McGinty tenía ya instrumentos suficientes; pero reconoció que era éste uno considerablemente competente. Se sentía como un hombre reteniendo a un fiero sabueso por su correa. Habían algunos perros de caza que hacían la pequeña tarea; pero algún día soltaría esta criatura sobre su presa. Unos pocos miembros de la logia, Ted Baldwin entre ellos, se resintieron por el rápido ascenso del extraño y lo odiaron por eso; pero se mantenían fuera de su camino, pues estaba tan listo para pelear como para reír.

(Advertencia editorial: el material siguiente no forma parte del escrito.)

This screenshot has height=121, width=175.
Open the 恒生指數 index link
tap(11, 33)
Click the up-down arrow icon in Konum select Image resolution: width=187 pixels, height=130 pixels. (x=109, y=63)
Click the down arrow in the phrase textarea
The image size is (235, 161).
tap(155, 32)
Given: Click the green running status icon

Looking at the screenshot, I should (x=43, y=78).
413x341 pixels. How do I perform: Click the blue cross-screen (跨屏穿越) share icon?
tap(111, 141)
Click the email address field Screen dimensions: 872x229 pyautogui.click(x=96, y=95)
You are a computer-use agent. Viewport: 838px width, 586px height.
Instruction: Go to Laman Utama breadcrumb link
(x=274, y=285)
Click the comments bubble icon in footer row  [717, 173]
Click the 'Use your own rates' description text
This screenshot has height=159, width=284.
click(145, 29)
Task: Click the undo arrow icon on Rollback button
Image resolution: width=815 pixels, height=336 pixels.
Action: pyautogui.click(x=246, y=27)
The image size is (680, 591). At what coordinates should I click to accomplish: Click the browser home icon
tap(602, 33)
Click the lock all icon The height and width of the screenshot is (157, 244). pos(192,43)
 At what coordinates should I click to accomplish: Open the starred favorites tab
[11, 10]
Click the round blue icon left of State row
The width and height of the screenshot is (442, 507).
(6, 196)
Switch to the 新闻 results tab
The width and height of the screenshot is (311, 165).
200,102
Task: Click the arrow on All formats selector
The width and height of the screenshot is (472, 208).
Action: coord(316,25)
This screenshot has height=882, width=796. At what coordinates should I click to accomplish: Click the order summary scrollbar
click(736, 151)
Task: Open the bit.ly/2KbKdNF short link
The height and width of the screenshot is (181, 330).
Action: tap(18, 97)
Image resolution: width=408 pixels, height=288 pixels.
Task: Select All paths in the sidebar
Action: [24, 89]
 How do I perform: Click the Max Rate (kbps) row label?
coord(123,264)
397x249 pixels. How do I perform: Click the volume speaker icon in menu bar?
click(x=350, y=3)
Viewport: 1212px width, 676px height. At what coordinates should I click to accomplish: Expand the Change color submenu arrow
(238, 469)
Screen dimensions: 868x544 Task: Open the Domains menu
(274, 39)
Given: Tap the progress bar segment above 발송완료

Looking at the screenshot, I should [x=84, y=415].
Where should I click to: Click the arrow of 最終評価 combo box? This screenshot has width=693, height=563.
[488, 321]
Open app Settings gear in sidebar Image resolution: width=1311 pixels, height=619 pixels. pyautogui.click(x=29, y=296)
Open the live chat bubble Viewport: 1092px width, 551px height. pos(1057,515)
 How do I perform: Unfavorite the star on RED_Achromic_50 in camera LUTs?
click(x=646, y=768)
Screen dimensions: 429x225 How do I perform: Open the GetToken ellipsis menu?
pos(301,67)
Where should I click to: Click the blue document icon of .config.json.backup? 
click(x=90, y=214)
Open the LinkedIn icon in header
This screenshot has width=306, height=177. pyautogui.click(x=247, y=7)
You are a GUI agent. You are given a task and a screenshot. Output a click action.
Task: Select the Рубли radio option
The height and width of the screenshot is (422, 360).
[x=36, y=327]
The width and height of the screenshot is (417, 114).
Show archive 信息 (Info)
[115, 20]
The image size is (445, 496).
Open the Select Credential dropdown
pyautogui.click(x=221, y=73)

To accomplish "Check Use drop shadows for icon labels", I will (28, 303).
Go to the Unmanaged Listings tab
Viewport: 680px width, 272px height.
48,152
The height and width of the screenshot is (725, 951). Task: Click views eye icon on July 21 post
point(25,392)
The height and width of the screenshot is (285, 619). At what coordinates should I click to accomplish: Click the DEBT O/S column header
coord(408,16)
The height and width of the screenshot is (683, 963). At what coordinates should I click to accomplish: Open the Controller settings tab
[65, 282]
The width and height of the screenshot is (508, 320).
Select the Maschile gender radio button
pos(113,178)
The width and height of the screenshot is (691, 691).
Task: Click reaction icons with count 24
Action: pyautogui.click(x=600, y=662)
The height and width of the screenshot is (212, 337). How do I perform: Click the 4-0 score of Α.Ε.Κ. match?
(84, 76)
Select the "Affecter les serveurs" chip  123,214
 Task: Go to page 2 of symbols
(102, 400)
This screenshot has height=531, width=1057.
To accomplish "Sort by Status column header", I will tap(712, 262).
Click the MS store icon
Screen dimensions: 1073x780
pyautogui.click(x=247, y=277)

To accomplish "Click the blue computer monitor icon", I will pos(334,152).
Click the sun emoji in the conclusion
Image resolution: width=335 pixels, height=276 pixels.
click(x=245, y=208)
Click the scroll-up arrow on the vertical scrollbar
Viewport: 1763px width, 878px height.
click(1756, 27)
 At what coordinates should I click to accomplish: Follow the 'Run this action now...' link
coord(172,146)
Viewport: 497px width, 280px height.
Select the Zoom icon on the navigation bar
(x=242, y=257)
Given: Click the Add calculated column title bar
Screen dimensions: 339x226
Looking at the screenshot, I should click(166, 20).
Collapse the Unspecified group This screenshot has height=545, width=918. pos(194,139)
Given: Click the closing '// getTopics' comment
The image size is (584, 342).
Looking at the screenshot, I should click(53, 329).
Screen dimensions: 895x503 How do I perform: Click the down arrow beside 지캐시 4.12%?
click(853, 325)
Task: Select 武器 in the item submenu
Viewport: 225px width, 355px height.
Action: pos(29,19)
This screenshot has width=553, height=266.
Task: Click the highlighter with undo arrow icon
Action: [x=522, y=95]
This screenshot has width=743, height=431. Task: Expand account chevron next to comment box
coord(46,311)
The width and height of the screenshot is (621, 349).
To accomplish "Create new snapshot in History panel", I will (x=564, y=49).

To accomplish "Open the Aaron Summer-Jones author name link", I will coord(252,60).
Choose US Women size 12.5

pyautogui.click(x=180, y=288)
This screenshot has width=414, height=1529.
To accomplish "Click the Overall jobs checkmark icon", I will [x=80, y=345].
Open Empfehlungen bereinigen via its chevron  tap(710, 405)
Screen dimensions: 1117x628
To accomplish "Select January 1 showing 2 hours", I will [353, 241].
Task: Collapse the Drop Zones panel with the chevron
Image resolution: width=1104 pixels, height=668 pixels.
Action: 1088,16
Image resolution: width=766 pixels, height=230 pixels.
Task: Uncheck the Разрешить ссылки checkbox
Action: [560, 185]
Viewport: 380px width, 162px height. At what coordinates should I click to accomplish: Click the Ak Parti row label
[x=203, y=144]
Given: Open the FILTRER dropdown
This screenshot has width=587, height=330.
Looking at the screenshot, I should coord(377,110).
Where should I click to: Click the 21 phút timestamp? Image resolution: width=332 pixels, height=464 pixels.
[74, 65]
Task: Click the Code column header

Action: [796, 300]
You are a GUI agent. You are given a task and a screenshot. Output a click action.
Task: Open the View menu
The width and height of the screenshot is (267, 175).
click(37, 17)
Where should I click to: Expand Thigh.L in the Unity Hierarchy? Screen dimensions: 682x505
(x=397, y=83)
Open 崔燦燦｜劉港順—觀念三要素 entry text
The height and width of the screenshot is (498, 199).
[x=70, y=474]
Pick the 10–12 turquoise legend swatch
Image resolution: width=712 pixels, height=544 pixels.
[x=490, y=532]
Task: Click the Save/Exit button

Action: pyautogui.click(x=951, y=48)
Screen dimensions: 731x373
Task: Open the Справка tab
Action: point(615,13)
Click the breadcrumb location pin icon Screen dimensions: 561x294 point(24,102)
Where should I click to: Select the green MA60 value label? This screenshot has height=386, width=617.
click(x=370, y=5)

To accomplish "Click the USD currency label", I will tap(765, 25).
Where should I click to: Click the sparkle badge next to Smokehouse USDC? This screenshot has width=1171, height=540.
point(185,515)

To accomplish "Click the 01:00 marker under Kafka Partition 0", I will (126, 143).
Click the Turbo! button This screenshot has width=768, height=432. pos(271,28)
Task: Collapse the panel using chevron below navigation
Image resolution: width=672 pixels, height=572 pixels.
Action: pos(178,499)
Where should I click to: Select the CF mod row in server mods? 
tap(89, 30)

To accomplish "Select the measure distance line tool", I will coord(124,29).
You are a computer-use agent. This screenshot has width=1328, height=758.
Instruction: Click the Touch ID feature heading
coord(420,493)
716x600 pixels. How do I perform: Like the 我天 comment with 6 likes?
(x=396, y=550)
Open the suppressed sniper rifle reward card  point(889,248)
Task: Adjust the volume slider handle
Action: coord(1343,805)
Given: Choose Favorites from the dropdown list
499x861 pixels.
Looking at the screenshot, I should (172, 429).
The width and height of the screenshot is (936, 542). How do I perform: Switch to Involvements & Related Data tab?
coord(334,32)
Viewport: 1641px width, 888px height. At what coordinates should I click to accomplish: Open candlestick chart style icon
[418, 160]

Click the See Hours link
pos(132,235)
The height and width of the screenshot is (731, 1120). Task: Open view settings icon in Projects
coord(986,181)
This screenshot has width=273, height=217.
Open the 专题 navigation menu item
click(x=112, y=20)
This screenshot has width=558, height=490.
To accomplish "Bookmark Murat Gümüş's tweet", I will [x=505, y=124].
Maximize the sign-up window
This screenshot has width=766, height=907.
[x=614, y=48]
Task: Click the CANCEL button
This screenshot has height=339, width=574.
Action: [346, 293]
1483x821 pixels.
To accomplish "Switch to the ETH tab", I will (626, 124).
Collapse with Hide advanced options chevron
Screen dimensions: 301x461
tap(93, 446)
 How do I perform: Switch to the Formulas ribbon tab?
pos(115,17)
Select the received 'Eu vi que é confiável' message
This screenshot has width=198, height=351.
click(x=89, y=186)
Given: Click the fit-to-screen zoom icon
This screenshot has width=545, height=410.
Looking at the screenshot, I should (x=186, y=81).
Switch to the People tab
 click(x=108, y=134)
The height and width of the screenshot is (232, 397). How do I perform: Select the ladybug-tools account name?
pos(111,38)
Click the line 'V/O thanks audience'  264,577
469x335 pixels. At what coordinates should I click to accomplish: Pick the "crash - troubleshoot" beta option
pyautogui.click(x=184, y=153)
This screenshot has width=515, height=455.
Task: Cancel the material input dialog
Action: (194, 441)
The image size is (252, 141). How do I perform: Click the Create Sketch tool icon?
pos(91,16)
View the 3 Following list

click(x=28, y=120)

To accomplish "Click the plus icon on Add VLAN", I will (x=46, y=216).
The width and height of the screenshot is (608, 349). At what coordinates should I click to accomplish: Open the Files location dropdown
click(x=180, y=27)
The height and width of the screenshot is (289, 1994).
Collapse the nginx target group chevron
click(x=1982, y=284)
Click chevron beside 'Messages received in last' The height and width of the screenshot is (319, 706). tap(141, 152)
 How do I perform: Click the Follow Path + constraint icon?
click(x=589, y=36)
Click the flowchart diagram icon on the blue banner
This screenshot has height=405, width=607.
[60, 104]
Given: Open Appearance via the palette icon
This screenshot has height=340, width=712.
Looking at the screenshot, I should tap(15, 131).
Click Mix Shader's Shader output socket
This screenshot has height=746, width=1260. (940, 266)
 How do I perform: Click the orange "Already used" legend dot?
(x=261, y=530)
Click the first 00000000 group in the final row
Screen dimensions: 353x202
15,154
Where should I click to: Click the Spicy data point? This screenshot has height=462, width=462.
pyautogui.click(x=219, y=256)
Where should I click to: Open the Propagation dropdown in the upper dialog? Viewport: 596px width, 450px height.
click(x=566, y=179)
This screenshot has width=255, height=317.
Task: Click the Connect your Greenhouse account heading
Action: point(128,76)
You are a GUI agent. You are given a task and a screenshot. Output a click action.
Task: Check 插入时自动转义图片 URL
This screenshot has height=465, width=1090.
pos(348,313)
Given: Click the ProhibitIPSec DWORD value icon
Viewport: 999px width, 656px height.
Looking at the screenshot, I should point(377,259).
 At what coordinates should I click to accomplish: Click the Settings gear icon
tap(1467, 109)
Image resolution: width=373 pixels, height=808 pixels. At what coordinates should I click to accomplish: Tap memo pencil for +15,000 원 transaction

Pero si ganaba favores entre los suyos, había otra área, una que se había vuelto más vital para él, en la que perdió. El padre de Ettie Shafter no quería saber más de él, ni dejarle entrar en la casa. La misma Ettie estaba tan profundamente enamorada como para dejarlo por completo, y sin embargo su buen sentido le avisaba de lo que le sobrevendría de un matrimonio con un hombre que era estimado como un criminal.

Una mañana tras una noche sin dormir se determinó a verlo, posiblemente por última vez, y hacer un fuerte esfuerzo para arrastrarlo de esas influencias malignas que lo absorbían. Fue a su casa, como comúnmente él le rogaba que hiciera, e hizo su camino hasta su habitación que él usaba como su gabinete. Él estaba sentado en la mesa, de espaldas y con una carta enfrente de él. Un súbito espíritu de travesura de niña le vino, solamente tenía diecinueve años. No la había escuchado cuando empujó la puerta. Anduvo de puntillas y colocó su mano suavemente sobre sus hombros encorvados.